In that context the following passage later in the article is interesting.
Sodom and Gomorrah in the mythological timescale of the Jewish scriptures were destroyed in the second millennium BC. R T Schaub and W Rast spent 15 years excavating about 30 ruins around the Dead Sea hoping to find Sodom and Gomorrah. Two towns to the south east of the Dead Sea had been spectacularly abandoned about 2350 BC. They were Bab edh-Dhra and Numeira, the latter of which was burnt up in a fierce conflagration in the season of the grape harvest for carbonized grape skins were found in the ashes. No human remains or small items were found, and the doorways at Numeira had been deliberately blocked with stones, so the people had had time to prepare for the disaster and to escape it with their belongings. Even so, they never returned.
Note that the author places the destruction in the "second millennium" (i.e. between 2000 and 1000 BC), making this seem like a different time period from 2350 BC. But the best internal Bible date suggests the 2067 BC, or the third millennium. Given the margin of error for both dates, this is the same time period.

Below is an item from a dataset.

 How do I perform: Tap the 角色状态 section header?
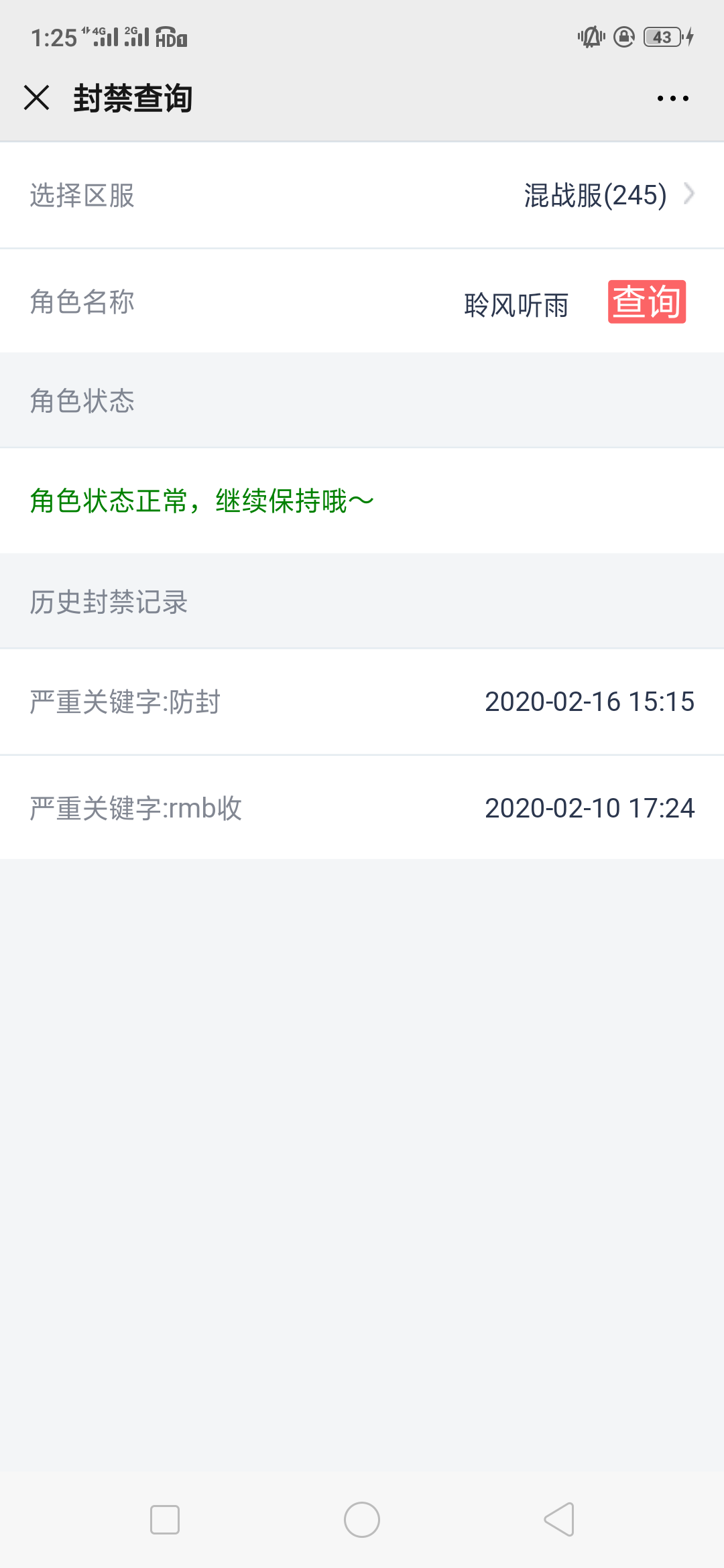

So let's see. The Bible describes something that seem, at first glance to be highly unlikely: enemies raining fire on a city, and the people escaping beforehand, but not looking back. Then we discover that this was normal practice. And then we discover cities that were abandoned in the right time and the right place, with evidence that the people left first, accepting it as the judgment of God, with no intention of going back.

And what does the scholar conclude? That it never happened.

Sure, whatever you say.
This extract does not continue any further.